**Work to be completed:** How many lines in the records below contain "ZAJA"? Reply with the number alone.

-- Material provided follows --

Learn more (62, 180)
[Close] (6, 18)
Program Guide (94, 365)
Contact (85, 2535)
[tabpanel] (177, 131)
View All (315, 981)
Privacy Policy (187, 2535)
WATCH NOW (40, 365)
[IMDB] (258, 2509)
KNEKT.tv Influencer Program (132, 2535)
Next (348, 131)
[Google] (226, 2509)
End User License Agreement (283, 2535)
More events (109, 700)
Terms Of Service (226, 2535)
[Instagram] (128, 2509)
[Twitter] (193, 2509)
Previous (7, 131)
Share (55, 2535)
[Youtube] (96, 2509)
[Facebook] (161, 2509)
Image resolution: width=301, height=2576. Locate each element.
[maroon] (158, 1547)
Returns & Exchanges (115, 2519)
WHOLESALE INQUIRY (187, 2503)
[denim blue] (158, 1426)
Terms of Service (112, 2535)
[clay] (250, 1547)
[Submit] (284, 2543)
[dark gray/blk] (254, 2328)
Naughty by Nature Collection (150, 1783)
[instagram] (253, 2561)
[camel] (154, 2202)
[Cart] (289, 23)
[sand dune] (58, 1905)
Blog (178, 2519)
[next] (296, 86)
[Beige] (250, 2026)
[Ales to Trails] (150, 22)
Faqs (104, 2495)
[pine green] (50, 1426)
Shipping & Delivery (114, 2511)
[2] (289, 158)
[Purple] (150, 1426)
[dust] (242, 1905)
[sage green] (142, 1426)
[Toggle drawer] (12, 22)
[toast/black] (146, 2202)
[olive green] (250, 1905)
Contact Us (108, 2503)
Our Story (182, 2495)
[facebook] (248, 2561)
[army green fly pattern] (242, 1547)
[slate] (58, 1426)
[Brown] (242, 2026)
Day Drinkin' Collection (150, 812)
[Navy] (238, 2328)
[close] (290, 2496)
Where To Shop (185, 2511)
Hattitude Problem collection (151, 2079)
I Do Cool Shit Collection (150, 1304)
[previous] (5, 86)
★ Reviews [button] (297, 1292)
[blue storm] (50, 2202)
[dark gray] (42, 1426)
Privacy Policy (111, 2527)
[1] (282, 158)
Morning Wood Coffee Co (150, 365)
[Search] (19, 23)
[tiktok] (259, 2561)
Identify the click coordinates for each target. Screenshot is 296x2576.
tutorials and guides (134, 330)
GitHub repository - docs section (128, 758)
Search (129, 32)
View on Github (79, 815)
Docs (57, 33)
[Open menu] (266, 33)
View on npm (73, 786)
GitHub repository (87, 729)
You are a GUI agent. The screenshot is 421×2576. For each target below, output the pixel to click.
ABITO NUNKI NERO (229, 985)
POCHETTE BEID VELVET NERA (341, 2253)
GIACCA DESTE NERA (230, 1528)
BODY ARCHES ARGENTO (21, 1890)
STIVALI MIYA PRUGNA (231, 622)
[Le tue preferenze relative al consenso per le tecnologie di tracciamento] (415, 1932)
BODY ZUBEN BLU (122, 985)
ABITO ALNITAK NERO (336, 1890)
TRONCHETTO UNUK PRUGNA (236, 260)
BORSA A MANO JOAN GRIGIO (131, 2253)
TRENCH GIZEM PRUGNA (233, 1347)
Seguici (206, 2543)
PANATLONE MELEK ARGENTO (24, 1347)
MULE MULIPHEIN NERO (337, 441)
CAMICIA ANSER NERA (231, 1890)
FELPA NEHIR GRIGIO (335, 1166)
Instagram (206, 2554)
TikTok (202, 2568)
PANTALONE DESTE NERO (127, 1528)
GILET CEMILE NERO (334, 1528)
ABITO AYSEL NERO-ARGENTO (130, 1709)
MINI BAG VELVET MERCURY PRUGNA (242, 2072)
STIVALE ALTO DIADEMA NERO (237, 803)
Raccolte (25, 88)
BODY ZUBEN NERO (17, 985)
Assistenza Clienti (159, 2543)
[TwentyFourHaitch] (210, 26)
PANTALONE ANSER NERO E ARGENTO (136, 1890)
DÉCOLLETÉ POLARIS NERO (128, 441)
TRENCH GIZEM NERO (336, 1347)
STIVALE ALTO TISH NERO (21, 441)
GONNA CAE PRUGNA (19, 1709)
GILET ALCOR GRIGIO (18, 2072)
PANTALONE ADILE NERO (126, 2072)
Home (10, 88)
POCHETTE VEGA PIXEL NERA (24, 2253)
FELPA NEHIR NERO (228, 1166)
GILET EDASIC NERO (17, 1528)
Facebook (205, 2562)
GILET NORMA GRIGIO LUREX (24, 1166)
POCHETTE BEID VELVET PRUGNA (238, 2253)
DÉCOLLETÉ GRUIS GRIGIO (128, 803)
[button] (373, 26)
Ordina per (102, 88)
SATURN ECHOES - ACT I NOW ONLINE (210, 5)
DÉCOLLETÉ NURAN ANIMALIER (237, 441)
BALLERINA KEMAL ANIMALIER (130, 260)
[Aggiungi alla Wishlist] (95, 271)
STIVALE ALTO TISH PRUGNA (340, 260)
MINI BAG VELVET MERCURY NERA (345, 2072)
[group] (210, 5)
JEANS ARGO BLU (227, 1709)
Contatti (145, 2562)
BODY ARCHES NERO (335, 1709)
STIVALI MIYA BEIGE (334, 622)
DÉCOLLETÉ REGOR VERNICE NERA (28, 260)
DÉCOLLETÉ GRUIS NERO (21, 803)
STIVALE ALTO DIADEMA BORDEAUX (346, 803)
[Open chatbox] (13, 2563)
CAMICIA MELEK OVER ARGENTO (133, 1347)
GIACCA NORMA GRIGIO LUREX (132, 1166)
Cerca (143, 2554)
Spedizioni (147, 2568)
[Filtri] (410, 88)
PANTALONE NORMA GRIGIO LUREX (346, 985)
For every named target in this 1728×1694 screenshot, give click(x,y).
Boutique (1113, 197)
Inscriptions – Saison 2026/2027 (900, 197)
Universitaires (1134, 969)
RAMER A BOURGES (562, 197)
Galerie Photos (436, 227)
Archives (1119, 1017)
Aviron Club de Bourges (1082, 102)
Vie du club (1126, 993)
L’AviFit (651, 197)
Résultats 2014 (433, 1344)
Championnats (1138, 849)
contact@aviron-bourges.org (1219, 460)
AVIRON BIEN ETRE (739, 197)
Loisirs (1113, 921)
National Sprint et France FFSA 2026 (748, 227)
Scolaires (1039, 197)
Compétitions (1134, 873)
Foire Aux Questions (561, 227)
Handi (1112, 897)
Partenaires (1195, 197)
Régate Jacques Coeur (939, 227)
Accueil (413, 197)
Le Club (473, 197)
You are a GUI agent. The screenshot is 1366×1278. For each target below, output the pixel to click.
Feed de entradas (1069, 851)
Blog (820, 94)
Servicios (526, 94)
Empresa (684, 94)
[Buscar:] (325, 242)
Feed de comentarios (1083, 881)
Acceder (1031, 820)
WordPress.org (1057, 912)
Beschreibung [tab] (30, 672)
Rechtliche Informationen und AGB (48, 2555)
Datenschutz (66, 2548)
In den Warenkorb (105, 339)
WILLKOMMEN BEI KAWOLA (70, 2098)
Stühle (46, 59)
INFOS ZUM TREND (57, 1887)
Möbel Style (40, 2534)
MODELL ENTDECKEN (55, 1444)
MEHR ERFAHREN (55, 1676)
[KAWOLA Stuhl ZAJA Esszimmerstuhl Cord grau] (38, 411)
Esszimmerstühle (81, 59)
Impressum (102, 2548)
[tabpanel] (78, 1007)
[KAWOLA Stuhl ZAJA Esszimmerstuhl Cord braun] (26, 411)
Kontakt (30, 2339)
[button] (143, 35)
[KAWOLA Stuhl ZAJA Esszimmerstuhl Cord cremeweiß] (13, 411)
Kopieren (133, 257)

-- Material provided concluded --

**The completed task:** 3